▸ **Your tasks**:
a - According to the CSCS HPC Storage plugin description, into what format does the proxy translate Waldur resource data?
b - Rewrite the part of the CSCS HPC Storage plugin description that begins at "## Overview" and stops after "storage management systems.", with "external" replaced by "third-party".

▸ **Document excerpt**:
********************
Metadata-Version: 2.4
Name: waldur-site-agent-cscs-hpc-storage
Version: 0.7.7
Summary: CSCS HPC Storage plugin for Waldur Site Agent
Author-email: OpenNode Team <info@opennodecloud.com>
Requires-Python: <4,>=3.10
Requires-Dist: fastapi-keycloak-middleware>=1.3.0
Requires-Dist: fastapi[standard]>=0.115.14
Requires-Dist: httpx[socks]>=0.24.0
Requires-Dist: waldur-site-agent>=0.7.0
Description-Content-Type: text/markdown

# CSCS HPC Storage Backend

A Waldur Site Agent backend plugin for managing CSCS HPC Storage systems. This backend provides a REST API proxy to
access storage resource information from Waldur.

## Overview

The CSCS HPC Storage backend provides a REST API proxy that serves storage resource information from Waldur
Mastermind. The proxy translates Waldur resource data into CSCS-specific JSON format for consumption by external web
servers and storage management systems.
********************
▸ **Dataset**:
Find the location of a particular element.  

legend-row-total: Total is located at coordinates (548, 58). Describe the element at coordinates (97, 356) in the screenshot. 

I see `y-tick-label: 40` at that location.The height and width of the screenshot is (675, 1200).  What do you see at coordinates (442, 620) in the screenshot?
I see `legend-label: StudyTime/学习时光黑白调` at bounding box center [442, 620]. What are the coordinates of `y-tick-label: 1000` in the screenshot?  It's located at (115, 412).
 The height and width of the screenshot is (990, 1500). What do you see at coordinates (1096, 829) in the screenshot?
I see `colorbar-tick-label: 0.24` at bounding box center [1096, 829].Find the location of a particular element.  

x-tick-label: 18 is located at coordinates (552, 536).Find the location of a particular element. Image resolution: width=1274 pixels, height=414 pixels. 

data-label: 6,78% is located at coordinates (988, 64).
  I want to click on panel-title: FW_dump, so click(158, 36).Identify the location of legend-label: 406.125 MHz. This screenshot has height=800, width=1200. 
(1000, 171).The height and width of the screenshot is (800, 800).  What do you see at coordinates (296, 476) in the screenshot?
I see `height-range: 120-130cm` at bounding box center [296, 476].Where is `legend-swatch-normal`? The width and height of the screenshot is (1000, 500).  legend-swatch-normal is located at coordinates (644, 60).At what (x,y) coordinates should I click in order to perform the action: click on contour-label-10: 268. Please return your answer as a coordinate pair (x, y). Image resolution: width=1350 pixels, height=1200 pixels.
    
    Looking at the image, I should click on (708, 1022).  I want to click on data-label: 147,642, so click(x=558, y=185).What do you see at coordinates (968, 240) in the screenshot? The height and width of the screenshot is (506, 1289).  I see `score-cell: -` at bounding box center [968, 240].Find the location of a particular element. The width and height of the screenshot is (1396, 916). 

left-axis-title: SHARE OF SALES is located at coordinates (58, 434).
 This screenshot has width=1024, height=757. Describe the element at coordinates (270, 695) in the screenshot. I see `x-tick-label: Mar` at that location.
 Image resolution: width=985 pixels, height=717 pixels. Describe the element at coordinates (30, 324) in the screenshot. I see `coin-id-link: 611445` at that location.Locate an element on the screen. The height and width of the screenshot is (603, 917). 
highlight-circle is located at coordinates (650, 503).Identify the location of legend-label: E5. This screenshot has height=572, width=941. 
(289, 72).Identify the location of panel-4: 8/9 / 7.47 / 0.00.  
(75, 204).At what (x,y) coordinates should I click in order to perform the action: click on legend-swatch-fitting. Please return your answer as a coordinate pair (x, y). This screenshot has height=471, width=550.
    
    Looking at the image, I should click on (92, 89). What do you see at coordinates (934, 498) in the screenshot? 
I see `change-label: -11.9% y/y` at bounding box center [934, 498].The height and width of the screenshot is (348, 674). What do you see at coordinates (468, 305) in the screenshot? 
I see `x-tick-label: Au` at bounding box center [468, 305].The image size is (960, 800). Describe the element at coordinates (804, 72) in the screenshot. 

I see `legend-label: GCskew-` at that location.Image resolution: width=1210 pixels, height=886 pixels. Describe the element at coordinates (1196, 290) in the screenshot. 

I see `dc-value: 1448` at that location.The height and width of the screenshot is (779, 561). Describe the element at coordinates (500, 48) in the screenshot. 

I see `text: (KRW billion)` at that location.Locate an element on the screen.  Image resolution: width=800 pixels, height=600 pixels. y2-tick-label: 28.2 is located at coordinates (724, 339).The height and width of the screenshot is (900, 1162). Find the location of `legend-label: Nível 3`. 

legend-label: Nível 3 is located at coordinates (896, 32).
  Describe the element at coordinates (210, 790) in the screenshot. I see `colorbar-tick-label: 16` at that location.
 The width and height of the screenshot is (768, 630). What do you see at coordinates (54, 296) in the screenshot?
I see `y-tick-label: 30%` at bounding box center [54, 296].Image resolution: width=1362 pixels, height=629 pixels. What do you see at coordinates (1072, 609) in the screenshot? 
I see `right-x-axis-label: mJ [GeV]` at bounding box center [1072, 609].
********************
▸ **Completed exercise**:
a - CSCS-specific JSON format.

b -
## Overview

The CSCS HPC Storage backend provides a REST API proxy that serves storage resource information from Waldur
Mastermind. The proxy translates Waldur resource data into CSCS-specific JSON format for consumption by third-party web
servers and storage management systems.